Trading platforms used by independent financial advisers in the UK are seeing rapidly growing interest in exchange traded funds ahead of the UK’s retail distribution review.
David Bower, head of iShares UK, said the ETF industry would be a major beneficiary of RDR which will ban commission payments to financial advisers from the beginning of 2013. ETFs, unlike many other investment funds, do not pay commissions to advisers.
Mr Bower said the strong growth that iShares saw on wrap platforms in 2011 suggested that ETF usage amongst financial advisers and discretionary fund managers would continue to rise.
BlackRock saw assets held in iShares ETFs across six wrap platforms used by IFAs increase 34 per cent in 2011 to £746m at the end of December.
The six platforms are run by Ascentric, Novia, Nucleus, Raymond James, Standard Life and Transact.

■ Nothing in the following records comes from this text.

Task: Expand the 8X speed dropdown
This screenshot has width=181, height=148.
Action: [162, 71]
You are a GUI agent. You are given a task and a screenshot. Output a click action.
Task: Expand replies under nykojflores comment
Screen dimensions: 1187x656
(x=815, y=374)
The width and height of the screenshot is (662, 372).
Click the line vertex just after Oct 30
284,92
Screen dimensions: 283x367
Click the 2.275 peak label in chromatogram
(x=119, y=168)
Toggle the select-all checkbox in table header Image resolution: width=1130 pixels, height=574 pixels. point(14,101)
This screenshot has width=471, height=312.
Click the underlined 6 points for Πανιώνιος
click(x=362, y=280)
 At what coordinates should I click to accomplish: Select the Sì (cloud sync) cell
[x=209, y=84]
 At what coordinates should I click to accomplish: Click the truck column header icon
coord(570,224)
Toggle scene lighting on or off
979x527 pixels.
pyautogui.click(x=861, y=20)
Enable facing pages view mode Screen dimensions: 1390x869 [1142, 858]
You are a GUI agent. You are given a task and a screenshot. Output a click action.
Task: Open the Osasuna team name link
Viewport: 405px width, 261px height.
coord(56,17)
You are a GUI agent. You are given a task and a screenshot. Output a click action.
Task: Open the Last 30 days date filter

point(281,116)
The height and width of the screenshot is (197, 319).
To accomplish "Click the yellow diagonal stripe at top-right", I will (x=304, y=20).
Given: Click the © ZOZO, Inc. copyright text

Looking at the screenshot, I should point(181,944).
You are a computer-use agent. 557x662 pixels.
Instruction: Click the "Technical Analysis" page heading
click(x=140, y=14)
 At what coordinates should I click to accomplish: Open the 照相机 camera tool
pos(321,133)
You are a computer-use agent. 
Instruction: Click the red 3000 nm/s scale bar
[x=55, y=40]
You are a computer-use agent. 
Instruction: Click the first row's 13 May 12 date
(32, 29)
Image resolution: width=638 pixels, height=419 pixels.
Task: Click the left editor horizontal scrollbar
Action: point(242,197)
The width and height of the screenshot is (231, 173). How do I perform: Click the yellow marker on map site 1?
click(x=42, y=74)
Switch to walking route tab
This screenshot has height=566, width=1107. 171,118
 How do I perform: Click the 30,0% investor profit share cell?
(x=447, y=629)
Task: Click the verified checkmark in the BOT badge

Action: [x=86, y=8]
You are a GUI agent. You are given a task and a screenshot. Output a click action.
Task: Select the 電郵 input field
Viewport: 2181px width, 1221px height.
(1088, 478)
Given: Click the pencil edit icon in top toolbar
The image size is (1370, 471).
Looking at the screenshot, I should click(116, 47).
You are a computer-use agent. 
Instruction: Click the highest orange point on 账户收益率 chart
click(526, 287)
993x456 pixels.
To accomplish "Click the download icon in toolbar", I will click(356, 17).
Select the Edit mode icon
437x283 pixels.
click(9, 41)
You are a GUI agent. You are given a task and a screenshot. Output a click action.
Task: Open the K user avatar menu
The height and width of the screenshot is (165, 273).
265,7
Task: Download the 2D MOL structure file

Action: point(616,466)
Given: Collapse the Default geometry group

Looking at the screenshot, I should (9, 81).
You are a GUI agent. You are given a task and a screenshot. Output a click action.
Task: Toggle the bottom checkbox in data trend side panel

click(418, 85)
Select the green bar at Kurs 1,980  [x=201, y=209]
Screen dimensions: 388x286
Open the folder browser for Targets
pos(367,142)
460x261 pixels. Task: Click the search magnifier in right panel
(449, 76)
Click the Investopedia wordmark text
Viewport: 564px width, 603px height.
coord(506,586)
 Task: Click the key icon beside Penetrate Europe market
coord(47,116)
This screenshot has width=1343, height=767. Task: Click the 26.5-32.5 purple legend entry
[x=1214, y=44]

Novia saw assets held in iShares ETFs increase 96 per cent last year while Ascentric reported an 88 per cent rise.
Paul Boston, sales and marketing director at Novia, said that ETFs were playing an increasingly important role in both advisory and discretionary portfolios on the Novia platform.
“This is proving to be a well-trodden investment strategy that significantly reduces the overall cost of a client’s portfolio,” Mr Boston said.
Bill Vasilieff, chief executive of Novia, said new inflows into ETFs on the Novia platform rose 48 per cent last year, taking assets to £50m. Most of the assets are concentrated in physical ETFs with very little in synthetic ETFs which use derivatives.
Mr Vasilieff said advisers had shown interest in ETFs spread across a wide range of asset classes and he expected this to accelerate once RDR was implemented as active funds may no longer be allowed to pay rebates to fund supermarkets.
Glen Sweet, head of sales at Transact, said: “we saw a significant increase in interest in ETFs among advisers on the Transact platform last year”.
Mr Sweet said he expected further strong growth following RDR but he cautioned that some advisers were still relatively unfamiliar with ETFs, compared with mainstream investments such as unit trusts, OEICs (open-ended investment companies) and shares, so it could take time for them to become more widely used.
Andrew Power, lead RDR partner at Deloitte, said the implementation of RDR would shake up the investment market more than many fund managers realised.
“The ending of commission payments for recommending funds and the switch to adviser charging will make consumers more sensitive to fund charges. That will challenge active fund managers who cannot demonstrate outperformance. If they cannot reduce their fees it is likely advisers will recommend cheaper passive funds.”
Hugo Thorman, managing director at Ascentric, said the number of clients using ETFs on the Ascentric platform nearly doubled to 6,390 in 2011 while the number of ETF transactions surged 155 per cent to 208,000.
The number of IFA’s using ETFs via Ascentric rose 37 per cent to 260.
Mr Thorman said ETFs appealed to financial advisers and discretionary fund managers because of their low cost and the access they provided to so many different asset classes.
“Many advisers and discetionary fund managers appear to be using ETFs both as complete passive propositions and also as a way of reducing the cost of core holdings in otherwise actively managed model portfolios,” said Mr Thorman.
The top selling iShares ETFs across the six wrap platforms showed investors looking for income related plays in corporate and government bonds as well in property and UK equities.
The most popular seller across the six wrap platforms was the iShares Markit iBoxx £ corporate bond 1-5 year ETF, a UK corporate bond fund, which gathered £42m in net flows last year.
The iShares FTSE gilts 0-5 year ETF, a UK government bond fund, saw nearly £34m in net inflows.
From the property sector, the iShares FTSE EPRA/NAREIT developed markets property yield ETF, registered inflows of £18m.
Interest in the iShares FTSE UK dividend plus ETF matched that in the iShares FTSE 100 ETF with both attracting inflows of £13m from the six wrap platforms last year.
Wrap platforms remain a relatively small part of the UK market which is dominated by institutional investors. Net new inflows into exchange traded products with their primary listing in the UK slowed to $9.9bn in 2011 from $17.6bn in 2010, according to BlackRock while assets under management for all UK primary listings increased 0.7 per cent to $94.04bn at the end of December.